29 avril 2017, 9:36

METAL OPER'ART

@ Strasbourg (Opéra National du Rhin)

Tout le monde se prépare à une soirée de metal inédite à l’Opéra National du Rhin. Dans ce cadre majestueux, cinq groupes vont se succéder sur une scène encore toute chaude de l’opéra de la veille. Les décors et les chaises des musiciens de La Callisto de Cavalli sont même restés en place ! Durant les balances je suis déjà saisi par le cadre grandiose et impressionné par le travail accompli en amont pour réaliser les réglages sonores. Cet amphithéâtre étant traditionnellement réservé à l’acoustique naturelle, le son amplifié de nos métalleux a sans aucun doute nécessité une vraie adaptation qui semble très réussie !

LANIAKEA est un groupe français de metal très moderne basé principalement sur l’instrumental. L’accueil qui leur est réservé est assez déroutant pour tout le monde car le public ne sait pas s’il doit se taire ou hurler et le groupe reste un peu béat devant tant de quiétude. C’est finalement le batteur qui va rompre le silence en envoyant le fameux "trois coups" en guise d’ouverture. Ce qui est frappant d’emblée c’est la faible amplification du son qui lui donne quelque chose d’unique. On entend tous les détails du jeu des musiciens à la perfection et c’est sans doute pour cette raison que le public du Metal Opér’Art a un peu de mal à se mettre dans une ambiance "concert". Il faudra trois morceaux de LANIAKEA avant que tout le monde se détende un peu et commence à applaudir avec enthousiasme même si ce n’est pas encore très démonstratif.

Côté musique, ce que proposent les Avignonnais est intéressant : un mélange de passages rapides, limite blast, avec d'autres lents et torturés. Cela rend un côté viscéral à leur death atmosphérique et les parties plus expérimentales donnent un aspect unique aux compos. Un excellent choix pour démarrer cette soirée opéra metal !
 


C’est au tour de GRORR de faire résonner son death progressif sous les ors de l’opéra ! Le dépaysement commence à être total car sa musique est lourde et imprégnée de riffs sombres qui font trembler les anges de la salle. On est aux antipodes de l’opéra traditionnel et c’est bien le but recherché ce soir. Le public strasbourgeois commence à se chauffer doucement puisque les cornes se lèvent dans la salle et les applaudissements se font plus nourris.

****************

**PARTIES DE L'EXERCICE**:
a: Indiquez, s'il vous plaît, si chacune des affirmations suivantes s'accorde avec l'extrait, en répondant par oui ou par non et en citant les mots décisifs de l'extrait. (i) Les décors de La Callisto de Cavalli avaient été retirés de la scène avant la soirée. (ii) C'est le batteur de LANIAKEA qui rompt le silence au début de leur concert. (iii) GRORR joue du death progressif.
b: D'après l'extrait, combien de groupes doivent se succéder sur la scène de l'opéra au cours de la soirée ?

****************

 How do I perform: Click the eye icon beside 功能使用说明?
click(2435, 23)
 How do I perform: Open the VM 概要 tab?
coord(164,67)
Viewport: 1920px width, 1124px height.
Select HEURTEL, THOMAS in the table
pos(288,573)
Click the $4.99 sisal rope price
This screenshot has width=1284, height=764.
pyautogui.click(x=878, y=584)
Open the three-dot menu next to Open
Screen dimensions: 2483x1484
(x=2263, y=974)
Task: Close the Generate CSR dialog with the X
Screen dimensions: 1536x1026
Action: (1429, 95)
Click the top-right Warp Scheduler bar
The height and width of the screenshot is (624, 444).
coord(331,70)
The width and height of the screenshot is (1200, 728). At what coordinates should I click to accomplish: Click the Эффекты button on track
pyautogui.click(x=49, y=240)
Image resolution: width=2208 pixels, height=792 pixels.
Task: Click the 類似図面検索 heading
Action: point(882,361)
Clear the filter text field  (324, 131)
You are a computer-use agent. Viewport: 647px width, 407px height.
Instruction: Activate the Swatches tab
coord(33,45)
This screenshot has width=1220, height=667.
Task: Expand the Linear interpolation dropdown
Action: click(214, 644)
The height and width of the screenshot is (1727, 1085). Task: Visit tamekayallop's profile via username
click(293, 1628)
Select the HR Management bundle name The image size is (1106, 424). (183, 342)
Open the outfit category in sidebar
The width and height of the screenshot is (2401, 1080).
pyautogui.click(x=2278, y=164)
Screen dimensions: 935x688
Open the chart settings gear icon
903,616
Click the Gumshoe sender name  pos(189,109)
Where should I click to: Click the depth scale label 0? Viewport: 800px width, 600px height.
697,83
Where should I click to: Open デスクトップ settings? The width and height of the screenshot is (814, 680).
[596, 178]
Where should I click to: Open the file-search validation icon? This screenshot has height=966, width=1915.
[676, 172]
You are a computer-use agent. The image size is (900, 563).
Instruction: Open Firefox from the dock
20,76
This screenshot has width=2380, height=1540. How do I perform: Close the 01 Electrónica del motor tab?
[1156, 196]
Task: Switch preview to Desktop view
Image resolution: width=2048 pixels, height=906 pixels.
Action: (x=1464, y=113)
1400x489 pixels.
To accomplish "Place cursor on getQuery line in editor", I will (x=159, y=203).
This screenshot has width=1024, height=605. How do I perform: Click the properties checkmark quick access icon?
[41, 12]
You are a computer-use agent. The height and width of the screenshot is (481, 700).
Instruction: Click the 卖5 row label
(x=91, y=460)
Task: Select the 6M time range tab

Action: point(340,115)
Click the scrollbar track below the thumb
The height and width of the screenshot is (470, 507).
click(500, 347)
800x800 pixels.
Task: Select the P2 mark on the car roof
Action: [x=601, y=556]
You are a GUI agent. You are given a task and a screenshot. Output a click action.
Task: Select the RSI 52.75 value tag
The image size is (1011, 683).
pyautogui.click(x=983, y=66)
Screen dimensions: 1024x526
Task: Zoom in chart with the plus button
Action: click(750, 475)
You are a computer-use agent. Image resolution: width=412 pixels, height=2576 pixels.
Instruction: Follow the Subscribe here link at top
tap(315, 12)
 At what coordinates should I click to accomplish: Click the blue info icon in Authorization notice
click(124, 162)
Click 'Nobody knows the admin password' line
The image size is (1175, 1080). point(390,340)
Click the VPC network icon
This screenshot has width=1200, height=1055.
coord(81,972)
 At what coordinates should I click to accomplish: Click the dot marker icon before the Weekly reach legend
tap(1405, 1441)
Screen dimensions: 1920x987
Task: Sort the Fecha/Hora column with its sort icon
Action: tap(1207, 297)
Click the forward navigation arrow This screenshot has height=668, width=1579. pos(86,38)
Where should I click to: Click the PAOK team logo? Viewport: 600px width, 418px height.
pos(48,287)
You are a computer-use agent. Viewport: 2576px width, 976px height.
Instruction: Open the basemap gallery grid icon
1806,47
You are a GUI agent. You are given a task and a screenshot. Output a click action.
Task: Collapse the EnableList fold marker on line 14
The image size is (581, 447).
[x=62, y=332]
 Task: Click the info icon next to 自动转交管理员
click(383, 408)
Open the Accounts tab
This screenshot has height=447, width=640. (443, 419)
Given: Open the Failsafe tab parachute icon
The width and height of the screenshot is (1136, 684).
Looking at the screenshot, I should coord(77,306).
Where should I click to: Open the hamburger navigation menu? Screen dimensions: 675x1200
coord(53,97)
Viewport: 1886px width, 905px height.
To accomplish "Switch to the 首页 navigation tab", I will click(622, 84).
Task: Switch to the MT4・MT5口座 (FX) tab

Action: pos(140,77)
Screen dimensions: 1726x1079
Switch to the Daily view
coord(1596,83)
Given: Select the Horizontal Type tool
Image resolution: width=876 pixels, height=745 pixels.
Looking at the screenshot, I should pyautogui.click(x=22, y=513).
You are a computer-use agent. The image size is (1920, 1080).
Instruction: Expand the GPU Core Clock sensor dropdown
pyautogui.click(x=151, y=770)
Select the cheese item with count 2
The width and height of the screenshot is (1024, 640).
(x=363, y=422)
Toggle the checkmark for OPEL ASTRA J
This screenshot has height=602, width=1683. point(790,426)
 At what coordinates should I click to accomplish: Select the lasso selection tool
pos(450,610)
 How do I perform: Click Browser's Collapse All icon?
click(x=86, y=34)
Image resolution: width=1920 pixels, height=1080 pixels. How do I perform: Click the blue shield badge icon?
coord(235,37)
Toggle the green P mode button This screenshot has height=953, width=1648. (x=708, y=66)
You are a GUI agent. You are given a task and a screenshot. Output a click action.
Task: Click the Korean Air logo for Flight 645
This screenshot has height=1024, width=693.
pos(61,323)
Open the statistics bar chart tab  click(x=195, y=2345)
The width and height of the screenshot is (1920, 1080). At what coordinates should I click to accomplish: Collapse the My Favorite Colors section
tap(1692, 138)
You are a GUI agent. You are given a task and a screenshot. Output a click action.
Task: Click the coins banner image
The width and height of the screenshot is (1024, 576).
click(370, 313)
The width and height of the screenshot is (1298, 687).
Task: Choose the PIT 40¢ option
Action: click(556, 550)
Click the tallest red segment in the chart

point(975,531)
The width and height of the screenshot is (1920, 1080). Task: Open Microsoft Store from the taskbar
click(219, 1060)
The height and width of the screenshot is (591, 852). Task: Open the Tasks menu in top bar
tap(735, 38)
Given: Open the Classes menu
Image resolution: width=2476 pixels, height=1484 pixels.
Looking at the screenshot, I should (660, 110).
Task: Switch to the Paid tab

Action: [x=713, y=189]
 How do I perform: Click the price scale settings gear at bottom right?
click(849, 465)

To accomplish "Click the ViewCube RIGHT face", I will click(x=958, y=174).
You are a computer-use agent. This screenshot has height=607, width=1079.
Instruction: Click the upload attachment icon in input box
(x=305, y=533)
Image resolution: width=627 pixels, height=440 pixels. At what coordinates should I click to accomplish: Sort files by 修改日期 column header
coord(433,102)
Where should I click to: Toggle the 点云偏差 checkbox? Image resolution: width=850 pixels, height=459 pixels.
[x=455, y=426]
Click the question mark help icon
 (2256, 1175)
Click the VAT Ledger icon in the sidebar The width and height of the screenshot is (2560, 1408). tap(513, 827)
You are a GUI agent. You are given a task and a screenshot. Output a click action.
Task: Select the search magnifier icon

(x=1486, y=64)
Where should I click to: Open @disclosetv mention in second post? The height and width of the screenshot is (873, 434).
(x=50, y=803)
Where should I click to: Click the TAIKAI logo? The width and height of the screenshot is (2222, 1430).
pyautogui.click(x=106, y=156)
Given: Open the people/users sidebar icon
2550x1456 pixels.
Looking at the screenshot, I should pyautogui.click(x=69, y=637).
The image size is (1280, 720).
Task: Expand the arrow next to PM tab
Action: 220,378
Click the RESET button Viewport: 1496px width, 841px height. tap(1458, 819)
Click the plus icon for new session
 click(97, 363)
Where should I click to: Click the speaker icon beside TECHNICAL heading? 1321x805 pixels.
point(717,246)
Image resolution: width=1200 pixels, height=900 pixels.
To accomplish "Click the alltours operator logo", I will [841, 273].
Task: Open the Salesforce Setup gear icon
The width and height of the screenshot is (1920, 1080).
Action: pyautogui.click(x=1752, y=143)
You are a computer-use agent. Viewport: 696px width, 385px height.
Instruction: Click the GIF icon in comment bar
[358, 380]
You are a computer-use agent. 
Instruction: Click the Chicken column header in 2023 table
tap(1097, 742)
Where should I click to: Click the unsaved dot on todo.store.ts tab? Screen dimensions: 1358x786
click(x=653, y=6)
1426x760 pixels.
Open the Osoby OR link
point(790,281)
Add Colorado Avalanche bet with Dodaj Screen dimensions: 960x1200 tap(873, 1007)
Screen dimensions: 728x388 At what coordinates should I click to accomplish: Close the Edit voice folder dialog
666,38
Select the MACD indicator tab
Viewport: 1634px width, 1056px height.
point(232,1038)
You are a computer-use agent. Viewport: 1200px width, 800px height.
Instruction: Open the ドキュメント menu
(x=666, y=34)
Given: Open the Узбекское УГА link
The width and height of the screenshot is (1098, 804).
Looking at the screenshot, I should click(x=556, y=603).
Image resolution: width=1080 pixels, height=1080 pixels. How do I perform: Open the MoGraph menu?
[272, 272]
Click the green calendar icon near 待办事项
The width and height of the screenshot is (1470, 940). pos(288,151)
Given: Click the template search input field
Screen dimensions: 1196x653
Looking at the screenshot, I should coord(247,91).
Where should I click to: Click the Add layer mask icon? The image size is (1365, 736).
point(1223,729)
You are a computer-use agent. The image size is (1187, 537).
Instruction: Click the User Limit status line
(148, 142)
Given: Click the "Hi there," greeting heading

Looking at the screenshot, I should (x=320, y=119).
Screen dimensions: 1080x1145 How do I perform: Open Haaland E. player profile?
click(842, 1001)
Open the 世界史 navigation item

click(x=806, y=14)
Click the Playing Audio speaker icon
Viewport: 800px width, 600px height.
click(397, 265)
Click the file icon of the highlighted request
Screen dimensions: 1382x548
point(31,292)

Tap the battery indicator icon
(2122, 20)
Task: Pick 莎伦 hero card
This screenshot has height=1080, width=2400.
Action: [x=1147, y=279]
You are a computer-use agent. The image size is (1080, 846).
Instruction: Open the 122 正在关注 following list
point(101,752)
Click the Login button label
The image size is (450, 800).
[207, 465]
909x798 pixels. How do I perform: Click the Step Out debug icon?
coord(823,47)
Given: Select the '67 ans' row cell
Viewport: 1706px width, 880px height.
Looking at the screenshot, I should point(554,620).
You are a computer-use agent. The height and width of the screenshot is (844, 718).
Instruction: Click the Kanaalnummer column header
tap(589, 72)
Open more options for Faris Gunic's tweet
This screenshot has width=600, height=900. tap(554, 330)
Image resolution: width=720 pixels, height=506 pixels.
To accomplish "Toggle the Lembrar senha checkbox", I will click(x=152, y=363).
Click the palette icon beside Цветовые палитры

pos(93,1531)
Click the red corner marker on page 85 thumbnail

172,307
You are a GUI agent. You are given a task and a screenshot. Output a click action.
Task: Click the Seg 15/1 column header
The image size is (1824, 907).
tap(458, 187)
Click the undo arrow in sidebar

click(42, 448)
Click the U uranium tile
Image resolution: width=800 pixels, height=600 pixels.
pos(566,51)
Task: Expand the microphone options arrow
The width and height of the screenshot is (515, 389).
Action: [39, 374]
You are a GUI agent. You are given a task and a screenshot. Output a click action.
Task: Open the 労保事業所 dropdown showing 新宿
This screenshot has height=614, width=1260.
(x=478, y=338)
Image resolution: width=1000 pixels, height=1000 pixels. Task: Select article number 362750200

****************

**RÉPONSES PAR CONSIGNE**:
a:
(i) Non : « Les décors et les chaises des musiciens de La Callisto de Cavalli sont même restés en place ! »
(ii) Oui : « C’est finalement le batteur qui va rompre le silence »
(iii) Oui : « C’est au tour de GRORR de faire résonner son death progressif sous les ors de l’opéra ! »

b: Cinq groupes.